Заканчивая размышления о распутинских старухах, ещё раз возвратимся к душе русского человека, которая открылась Валентину Распутину как трепетная, отзывчивая, порывистая, открытая, прошедшая через многие испытания, который ей подбрасывал XX век.
Но вопреки всему «душа русского человека жива. Она высвечивается в жертвенном стоянии тружениц исчезающей Матёры, в их бесстрашном порыве сберечь человеческое гнездовище, в покинувшей жизнь Настёне и не заработавшей мучениями счастье, в том иррациональном, созидательном порыве строящей избу Агафьи. У всех его незаметных, негромких героинь душа беспокойна и совестлива, их тревожит, что совесть «истончается» в людях. Оттого-то книги Распутина не успокоительное чтение, а скорее место для размышления и суда над собой, над душой своей» [7, с. 13].
2.3. Образ женщины «на перепутье» в произведениях В.Распутина
2.3.1. Ещё одна старуха
(Образ Пашуты в рассказе В.Распутина «В ту же землю…»)

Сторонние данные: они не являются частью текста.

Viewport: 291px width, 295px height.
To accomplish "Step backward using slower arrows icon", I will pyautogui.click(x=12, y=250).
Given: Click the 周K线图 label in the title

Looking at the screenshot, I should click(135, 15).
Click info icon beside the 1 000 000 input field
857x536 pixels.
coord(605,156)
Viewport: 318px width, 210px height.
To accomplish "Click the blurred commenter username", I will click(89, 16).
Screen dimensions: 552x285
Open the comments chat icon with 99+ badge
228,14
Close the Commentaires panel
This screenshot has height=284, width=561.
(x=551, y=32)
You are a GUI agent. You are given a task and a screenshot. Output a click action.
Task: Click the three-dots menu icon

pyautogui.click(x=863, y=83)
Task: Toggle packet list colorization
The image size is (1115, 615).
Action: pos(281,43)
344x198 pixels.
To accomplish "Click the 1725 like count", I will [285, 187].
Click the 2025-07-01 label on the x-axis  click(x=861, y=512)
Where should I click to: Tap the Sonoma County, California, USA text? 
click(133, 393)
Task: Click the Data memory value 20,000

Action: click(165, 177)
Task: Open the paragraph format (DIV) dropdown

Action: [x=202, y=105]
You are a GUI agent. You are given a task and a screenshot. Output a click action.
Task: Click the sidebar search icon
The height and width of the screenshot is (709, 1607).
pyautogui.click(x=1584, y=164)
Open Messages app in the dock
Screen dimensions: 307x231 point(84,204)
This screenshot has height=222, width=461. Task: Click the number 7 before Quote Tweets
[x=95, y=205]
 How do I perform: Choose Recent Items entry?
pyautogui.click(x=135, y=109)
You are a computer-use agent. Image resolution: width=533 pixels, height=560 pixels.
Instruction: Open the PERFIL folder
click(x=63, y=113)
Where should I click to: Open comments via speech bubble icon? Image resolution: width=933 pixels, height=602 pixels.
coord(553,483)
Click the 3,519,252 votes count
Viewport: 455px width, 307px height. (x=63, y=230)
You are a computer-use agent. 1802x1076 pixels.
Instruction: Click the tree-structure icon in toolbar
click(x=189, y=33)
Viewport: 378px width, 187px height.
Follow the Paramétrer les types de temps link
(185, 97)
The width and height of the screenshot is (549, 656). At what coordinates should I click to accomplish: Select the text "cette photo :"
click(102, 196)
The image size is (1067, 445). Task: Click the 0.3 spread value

В 1997 году в интервью журналу «Литература в школе» (№ 2, с.61-62), отвечая на вопрос главного редактора Н.Л. Крупиной «Чем дороги вам ваши старухи? Что станет с нами, когда их не станет?», Валентин Распутин ответил: «Старухи-то никуда не денутся, они, сменяя друг друга, будут всегда, но вот вопрос: какие старухи? Моя Анна говорит о себе Миронихе: «Мы с тобой, однако, две последние старинные старухи на свете остались. После нас и старухи другие пойдут…» И вот они пришли, новые старухи, не ведающие старину, обычаев, не знающие народных песен, сказок… Говорится это не в осуждение им, а с болью за засыхание поэзии и узорчатости национальной жизни… грустно видеть стариков, только угнетённых жизнью, но не украшенных тайной глубинного её знания, несущих за плечами лишь свой собственный опыт, не наследовав опыта народного». Почти такая старуха Пашутаявляется главной героиней рассказаВ.Распутина «В ту же землю…» (1995 ). Это как раз тот образ, который Н.Старыгина называет «женщиной на перепутье».